Cementerio de San Miguel, Málaga
            Eso puede que explique, le digo a Zalabardo, que ya desde el Paleolítico existiese la costumbre de enterrar a los muertos acompañándolos de sus objetos personales e incluso alimentos, con la esperanza de que, en su mundo de ultratumba, gocen de una existencia al menos parecida a la que han dejado.

Cementerio Inglés, Málaga

           
La inmensa mayoría de civilizaciones y culturas han escogido noviembre para brindar estos honores a los difuntos. Noviembre, otoño, es la época en que todo decae, en que los días menguan al tiempo que las noches se alargan, anunciando la proximidad del invierno. En la mitología egipcia se nos cuenta cómo Osiris, que preside el tribunal de los muertos, fue asesinado por su hermano Seth y arrojado al Nilo durante el mes el mes de athyr, que en el calendario egipcio se corresponde con finales de octubre y principios de noviembre.
            No solo los egipcios tenían ese mes dedicado a los muertos. Otras culturas, la asiria, la persa, la india, también lo tenían: arahsamna, mordad-month, durga, eran sus nombres. Si no estoy equivocado, o no lo están las fuentes que consulto, todos coincidían con nuestro octubre-noviembre. Pero el puente de unión entre estos cultos a los muertos y la forma en que se manifiestan en la actualidad hay que buscarlo en la cultura celta y en la fiesta de Samhain, ‘final del verano’, el 31 de octubre. Se creía que, en ese momento, la línea de separación entre este mundo y el otro era tan delgada que los espíritus, tanto buenos como malos, podían traspasarla con facilidad. Por ello, los druidas celebraban ceremonias y ofrecían sacrificios para homenajear a los espíritus benignos y ahuyentar a los malignos.

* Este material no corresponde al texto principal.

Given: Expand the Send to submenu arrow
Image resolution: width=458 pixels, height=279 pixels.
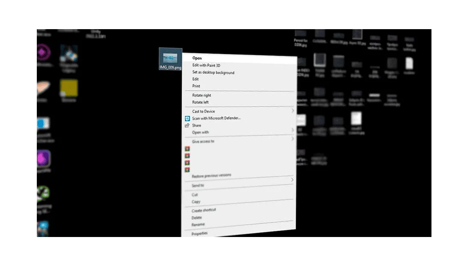Looking at the screenshot, I should [x=292, y=180].
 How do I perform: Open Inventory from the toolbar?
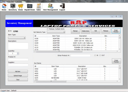[13, 6]
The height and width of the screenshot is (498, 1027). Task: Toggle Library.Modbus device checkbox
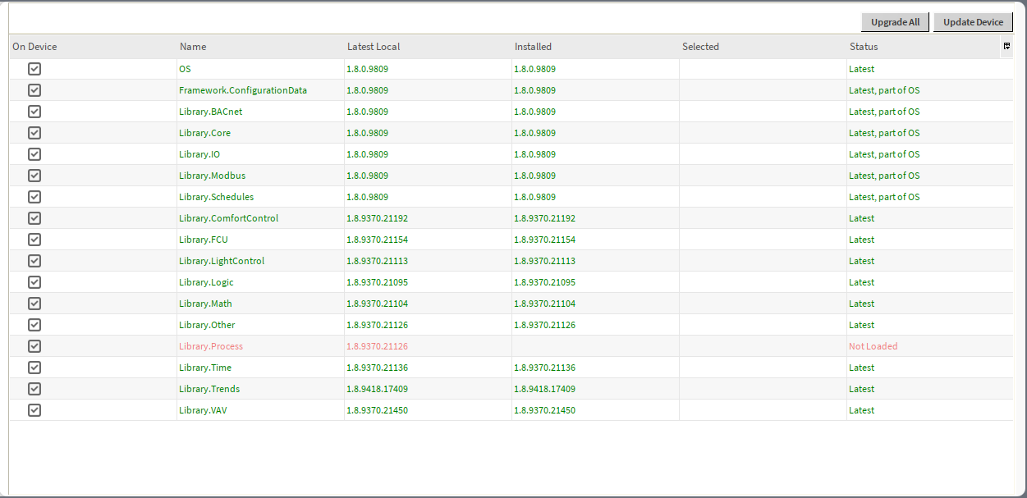34,175
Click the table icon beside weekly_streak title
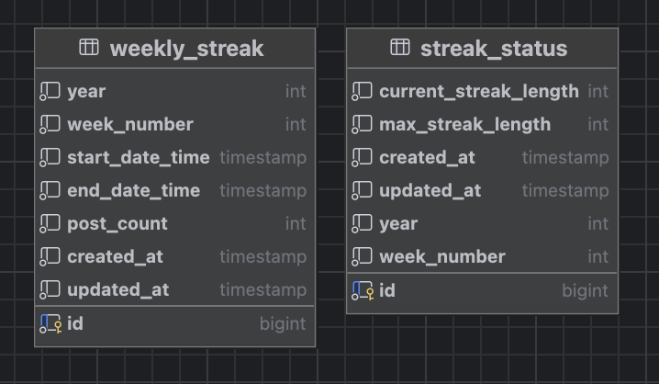Image resolution: width=659 pixels, height=384 pixels. click(x=89, y=47)
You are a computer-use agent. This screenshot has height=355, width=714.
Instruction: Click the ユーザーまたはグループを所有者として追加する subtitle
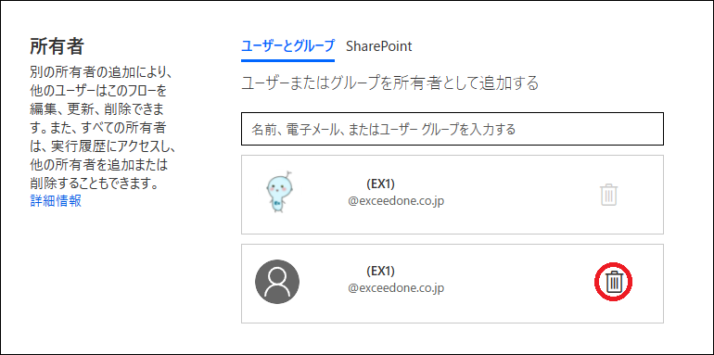389,83
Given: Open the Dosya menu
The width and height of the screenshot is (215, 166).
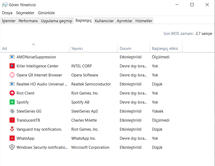Looking at the screenshot, I should click(x=7, y=13).
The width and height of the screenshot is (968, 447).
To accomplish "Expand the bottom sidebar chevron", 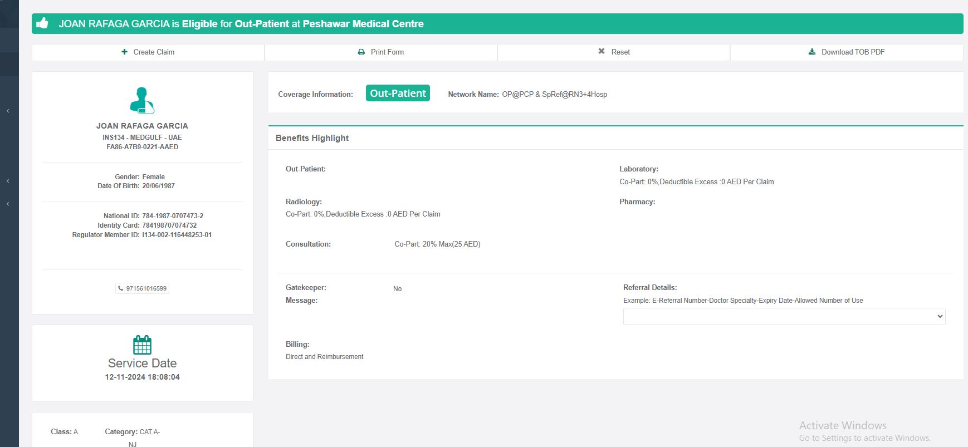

Cementerio de Casarabonela

            Con la cristianización, el papa Gregorio iv decidió trasladar, en el año 835, la fiesta de Todos los Santos desde mayo al 1 de noviembre, y Sahmain fue sustituyéndose por Halloween, que significa, precisamente, ‘víspera de Todos los Santos’. Tenemos, pues, otro caso más de que una tradición o fiesta pagana se adapte al pensamiento de una época, cultura o creencia diferente.
Cementerio de Casarabonela
            Estos días, la tradición impone, entre nosotros, visitar los cementerios. Me gusta la palabra cementerio que significa ‘dormitorio’. Hoy se tiende más a celebrar las últimas honras a los difuntos en los tanatorios, palabra que me gusta menos, porque su significado es más frío, ‘lugar donde se depositan los muertos’. Algunos cementerios son tristes, deprimentes, porque se ajustan a aquellos versos de Unamuno: corral de muertos, entre pobres tapias, / hechas también de barro. Pero hay otros que son verdaderamente bellos. Málaga, Zalabardo lo sabe, es un lugar que posee bellos cementerios. En la provincia, recuerdo el de Sayalonga, circular y lleno de misterios y leyendas; el de Benamocarra, con sus calles empinadas; el de Álora, que ocupa el interior de un castillo; el de Macharaviaya que, bajo su aparente humildad, guarda la cripta de los Gálvez; y, por supuesto, el de Casabermeja, considerado como uno de los más bellos de España. Y, en la capital, no hay que olvidar el de San Miguel, considerado monumento, y el Cementerio de los Ingleses, cargado de historia.